645 S.W.3d 299
Tex. App.2022Background
- In 1971 Lilly conveyed undivided 1/12 nonparticipating mineral interests to each of her children (including W.T. Aaron and Chester Little) by deeds reciting "Ten & no/100 DOLLARS ($10.00) cash in hand paid and other good and valuable consideration" and stating "This sale is made subject to any rights now existing to any lessee."
- W.T. was married to Lavon; Chester was married to Audra. Both W.T. and Chester later died intestate without children; their spouses subsequently died intestate, producing competing heirship claims (Fishers, Elams, S.C., and Appellant Glen D. Aaron II).
- Appellant filed an affidavit of death and heirship misrepresenting Lavon’s heirs and received royalty payments ($5,521.16) from Pioneer based on an amended division order; Pioneer interpleaded disputed royalties into the court registry and was dismissed.
- The Fishers, Elams, and S.C. moved for summary judgment asserting title to the disputed mineral interests (arguing the 1971 deeds were sales for consideration, making the interests community property that passed to spouses/heirs) and, as to the Fishers, a money-had-and-received claim for royalties paid to Appellant.
- The trial court granted summary judgment for appellees and discharged Pioneer; Appellant appealed, raising eight issues including (1) whether the 1971 deeds were gifts or sales, (2) sufficiency of the money-had-and-received proof, (3) whether S.C.’s affirmative claim survived Appellant’s nonsuit, and (4) whether Pioneer’s interpleader discharge was proper.
Issues
| Issue | Plaintiff's Argument (Aaron) | Defendant's Argument (Appellees) | Held |
|---|---|---|---|
| Characterization of 1971 deeds: gift vs sale | Deeds were gifts; interests are separate property of grantees (so Appellant could inherit via his father’s succession and claims to other shares) | Deeds unambiguously recite sale language and consideration; therefore conveyances were sales for consideration and became community property of grantees and spouses | Deeds construed from four corners as sales for consideration; conveys became community property and passed to spouses/heirs — appellees win |
| Money had and received (royalties paid to Appellant) | Amount and timing of payments not sufficiently established by appellees' affidavit; creates fact issue | Pioneer business-records affidavit shows $5,521.16 paid to Appellant in reliance on false heirship affidavit and amended division order; appellees entitled to recovery | Fishers established entitlement to $5,521.16; Appellant failed to controvert the Pitts affidavit — summary judgment for Fishers affirmed |
| Effect of Appellant's nonsuit on S.C.'s motion for summary judgment | Appellant: his nonsuit extinguished the case before S.C. moved; S.C. had no affirmative claim pending | S.C.: he filed a pro se answer/affidavit before nonsuit asserting an independent affirmative claim to minerals and royalties; claim survived nonsuit | Court treats S.C.'s pro se filing as an answer asserting independent affirmative relief that survived nonsuit; S.C.'s summary judgment properly considered and granted |
| Pioneer interpleader discharge (did later affidavit amount to "reentry") | Trial court abused discretion discharging Pioneer because Pioneer later (via affidavit) participated and "re-entered" the case | Pioneer was a disinterested stakeholder who faced competing claims; later executing a business-records affidavit at appellees' request did not resurrect Pioneer as a party or waive interpleader discharge | No abuse of discretion: interpleader discharge was proper; Pioneer did not reenter as a party by executing a business-records affidavit |
Key Cases Cited
- Luckel v.

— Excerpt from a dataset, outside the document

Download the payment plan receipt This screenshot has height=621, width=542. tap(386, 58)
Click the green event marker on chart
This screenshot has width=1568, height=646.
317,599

White, 819 S.W.2d 459 (Tex. 1991) (construe unambiguous mineral deeds from the four corners; exclude parol evidence)
- J.M. Davidson, Inc. v. Webster, 128 S.W.3d 223 (Tex. 2003) (ambiguity determination of instrument is a question of law)
- Johnson v. Driver, 198 S.W.3d 359 (Tex. App.—Tyler 2006) (recital of consideration in deed bars parol evidence to show deed was a gift)
- Plains Exploration & Production Co. v. Torch Energy Advisors Inc., 473 S.W.3d 296 (Tex. 2015) (money-had-and-received is equitable remedy to prevent unjust enrichment)
- University of Tex. Med. Branch at Galveston v. Estate of Blackmon, 195 S.W.3d 98 (Tex. 2006) (nonsuit does not prejudice adverse party's pending affirmative claims)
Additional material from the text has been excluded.